The straight man at the bazaar.

Support for Afghan President Hamid Karzai continues to dwindle. Others have argued that Karzai is a manic depressant, corrupt, and unwilling to side with the US because they, unlike the Taliban, will eventually leave Afghanistan. Fouad Ajami, formerly at Johns Hopkins SAIS and now at Stanford’s Hoover Institute, adds that Karzai wants the US to stay while simultaneously deriding its presence:

American policy has emboldened Karzai. Great wealth came to his impoverished country, and the opportunities for banditry have fed into a culture of dependence and corruption. Truth be known, neither the Karzai regime, nor the Taliban warlords, want the Americans out of Afghanistan. The treasure we pour into that country sustains the ruling cabal and the Taliban alike. We are the straight man at the bazaar, the stranger fleeced by the locals. The protection money we pay for our convoys wends its way into the pockets of the Taliban. Long ago, Afghan society had lost the ability to provide for its own people: There is no economic life to speak of, the pillars are the drug trade and the foreign handouts. It is in the interest of the Afghans that their country be seen as a dangerous land. Were we to head for the exits, the Afghans are certain to block our way with reminders that Al Qaeda is there, or could make a quick return. This is an odd kind of nationalism, one that wants to keep a foreign military presence—and deride it at the same time.

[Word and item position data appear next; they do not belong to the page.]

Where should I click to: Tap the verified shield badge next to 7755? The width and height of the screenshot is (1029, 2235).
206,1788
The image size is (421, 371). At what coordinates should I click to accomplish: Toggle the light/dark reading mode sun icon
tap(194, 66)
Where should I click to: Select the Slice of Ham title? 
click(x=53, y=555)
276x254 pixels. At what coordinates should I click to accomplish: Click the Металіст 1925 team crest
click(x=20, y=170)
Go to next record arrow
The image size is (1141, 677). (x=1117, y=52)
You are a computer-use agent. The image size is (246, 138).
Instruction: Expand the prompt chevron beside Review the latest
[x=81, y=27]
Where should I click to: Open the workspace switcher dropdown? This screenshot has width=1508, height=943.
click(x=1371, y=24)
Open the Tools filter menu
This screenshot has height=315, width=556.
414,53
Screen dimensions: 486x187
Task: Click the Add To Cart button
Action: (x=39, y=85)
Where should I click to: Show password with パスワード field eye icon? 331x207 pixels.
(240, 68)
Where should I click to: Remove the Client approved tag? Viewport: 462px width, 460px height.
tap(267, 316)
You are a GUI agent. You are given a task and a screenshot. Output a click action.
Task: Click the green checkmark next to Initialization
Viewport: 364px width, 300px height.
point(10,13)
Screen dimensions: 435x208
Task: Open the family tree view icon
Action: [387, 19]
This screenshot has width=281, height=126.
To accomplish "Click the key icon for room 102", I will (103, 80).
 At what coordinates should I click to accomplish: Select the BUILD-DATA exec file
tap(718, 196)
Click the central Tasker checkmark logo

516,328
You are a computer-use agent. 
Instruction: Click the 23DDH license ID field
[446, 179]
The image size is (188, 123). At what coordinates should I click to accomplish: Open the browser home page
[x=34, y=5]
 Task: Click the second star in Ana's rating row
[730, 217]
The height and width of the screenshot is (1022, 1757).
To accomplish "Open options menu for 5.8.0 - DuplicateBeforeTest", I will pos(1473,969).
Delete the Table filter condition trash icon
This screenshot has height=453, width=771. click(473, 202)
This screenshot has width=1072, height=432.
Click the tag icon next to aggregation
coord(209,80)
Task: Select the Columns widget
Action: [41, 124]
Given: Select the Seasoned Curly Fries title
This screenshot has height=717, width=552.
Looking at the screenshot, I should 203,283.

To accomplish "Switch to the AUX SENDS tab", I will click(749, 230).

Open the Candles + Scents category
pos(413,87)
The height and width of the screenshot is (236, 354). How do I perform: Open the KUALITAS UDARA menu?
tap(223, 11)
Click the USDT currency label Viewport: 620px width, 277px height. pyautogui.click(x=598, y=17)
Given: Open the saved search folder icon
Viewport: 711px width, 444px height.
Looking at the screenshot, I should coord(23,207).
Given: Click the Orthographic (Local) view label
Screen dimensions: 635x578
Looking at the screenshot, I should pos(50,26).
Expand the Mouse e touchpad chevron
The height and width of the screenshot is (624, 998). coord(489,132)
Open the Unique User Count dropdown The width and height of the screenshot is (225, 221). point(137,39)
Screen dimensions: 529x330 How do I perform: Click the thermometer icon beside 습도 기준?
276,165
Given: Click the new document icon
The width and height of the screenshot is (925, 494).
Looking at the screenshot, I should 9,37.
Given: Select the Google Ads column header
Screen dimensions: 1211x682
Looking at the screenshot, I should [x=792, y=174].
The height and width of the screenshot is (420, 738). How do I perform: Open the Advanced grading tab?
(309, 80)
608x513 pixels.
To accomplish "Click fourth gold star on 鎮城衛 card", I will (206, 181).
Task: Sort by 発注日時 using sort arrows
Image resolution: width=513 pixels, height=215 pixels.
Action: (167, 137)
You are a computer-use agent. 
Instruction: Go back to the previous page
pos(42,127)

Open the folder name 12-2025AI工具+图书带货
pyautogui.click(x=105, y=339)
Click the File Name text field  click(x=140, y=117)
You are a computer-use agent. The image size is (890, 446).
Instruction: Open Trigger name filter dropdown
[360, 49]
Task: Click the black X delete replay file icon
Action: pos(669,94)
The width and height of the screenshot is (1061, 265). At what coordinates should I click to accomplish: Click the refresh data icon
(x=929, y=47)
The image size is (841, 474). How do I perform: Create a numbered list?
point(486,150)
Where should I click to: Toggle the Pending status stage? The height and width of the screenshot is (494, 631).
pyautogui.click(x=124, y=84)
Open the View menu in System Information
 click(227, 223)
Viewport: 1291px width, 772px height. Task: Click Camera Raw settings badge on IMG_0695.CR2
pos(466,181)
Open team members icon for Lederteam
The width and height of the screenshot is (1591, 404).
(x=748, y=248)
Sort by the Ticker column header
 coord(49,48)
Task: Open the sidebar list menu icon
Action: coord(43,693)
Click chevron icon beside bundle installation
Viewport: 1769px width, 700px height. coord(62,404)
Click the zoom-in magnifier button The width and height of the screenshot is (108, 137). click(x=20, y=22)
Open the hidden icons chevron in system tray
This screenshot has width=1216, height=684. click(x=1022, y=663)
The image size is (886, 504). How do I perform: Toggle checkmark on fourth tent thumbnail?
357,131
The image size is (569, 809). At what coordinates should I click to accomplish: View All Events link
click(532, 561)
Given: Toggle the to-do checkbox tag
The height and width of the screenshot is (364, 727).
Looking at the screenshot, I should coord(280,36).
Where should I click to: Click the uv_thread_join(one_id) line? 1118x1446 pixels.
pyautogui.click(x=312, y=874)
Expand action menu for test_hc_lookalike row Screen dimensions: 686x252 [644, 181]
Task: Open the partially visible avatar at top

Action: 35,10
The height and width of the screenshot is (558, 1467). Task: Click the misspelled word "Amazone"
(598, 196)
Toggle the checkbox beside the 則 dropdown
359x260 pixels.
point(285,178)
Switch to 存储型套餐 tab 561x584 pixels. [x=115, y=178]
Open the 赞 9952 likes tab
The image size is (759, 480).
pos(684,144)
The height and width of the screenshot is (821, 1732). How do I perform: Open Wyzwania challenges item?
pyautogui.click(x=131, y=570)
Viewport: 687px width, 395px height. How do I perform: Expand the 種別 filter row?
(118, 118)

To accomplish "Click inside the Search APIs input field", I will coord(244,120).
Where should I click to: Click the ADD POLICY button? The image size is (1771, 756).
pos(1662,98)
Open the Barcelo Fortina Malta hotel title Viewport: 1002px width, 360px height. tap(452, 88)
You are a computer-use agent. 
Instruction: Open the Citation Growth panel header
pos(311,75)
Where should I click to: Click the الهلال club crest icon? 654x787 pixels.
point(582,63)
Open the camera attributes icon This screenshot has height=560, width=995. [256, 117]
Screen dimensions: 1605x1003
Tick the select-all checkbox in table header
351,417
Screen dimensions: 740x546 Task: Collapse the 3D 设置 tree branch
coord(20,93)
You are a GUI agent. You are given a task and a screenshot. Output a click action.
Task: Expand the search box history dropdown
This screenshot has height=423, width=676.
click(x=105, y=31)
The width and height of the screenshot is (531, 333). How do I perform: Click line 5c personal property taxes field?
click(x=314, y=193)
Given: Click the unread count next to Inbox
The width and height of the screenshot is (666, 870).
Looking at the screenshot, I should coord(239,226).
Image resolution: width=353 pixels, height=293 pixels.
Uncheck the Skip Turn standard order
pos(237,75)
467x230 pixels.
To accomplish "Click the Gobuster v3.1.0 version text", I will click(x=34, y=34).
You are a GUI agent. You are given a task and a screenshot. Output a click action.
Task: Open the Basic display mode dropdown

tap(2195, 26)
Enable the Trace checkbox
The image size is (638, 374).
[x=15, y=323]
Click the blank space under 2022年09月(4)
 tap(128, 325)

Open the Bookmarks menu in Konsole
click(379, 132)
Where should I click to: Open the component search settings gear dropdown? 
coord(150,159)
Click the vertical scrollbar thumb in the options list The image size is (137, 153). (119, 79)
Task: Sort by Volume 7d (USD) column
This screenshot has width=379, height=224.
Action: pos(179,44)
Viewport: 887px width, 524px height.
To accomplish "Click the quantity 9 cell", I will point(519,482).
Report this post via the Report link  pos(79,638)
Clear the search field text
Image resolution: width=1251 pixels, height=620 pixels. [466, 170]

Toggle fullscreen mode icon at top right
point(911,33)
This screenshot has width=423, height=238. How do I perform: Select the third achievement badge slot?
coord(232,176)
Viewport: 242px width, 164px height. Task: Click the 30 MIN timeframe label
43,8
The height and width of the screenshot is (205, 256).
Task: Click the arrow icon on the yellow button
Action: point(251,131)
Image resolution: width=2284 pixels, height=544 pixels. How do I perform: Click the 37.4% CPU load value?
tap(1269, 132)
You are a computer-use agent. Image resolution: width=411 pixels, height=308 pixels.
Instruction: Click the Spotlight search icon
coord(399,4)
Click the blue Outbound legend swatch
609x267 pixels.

Our predicament in Afghanistan is self-inflicted. We drove up the strategic rent of Afghan real estate. President George W. Bush flattered and indulged Karzai aplenty; the Obama administration’s surge in Afghanistan added to the Afghan president’s insolence.  Afghanistan became the good war of necessity, a rebuke to that bad war of choice in Iraq.  Iraq had been the “stupid” war, so Afghanistan must be, by default, the “smart” war. We could never discipline Karzai, nor ask of him the minimum of public decorum. He could belittle our sacrifices and get away with it. “They do give us bags of money—yes, yes, it is done. We are grateful to the Iranians for this,” Karzai said last year in a typically audacious way. The big money came from the Western democracies; Iran was next door and could buy influence with a small amount of baksheesh. After all, the Iranians have bazaars of their own and they can price things at or near what they are worth. Bags of cash, the reports from Afghanistan confirm, are hauled out of Kabul to Dubai, and there are eight flights a day to the casino and tax haven that Dubai has become.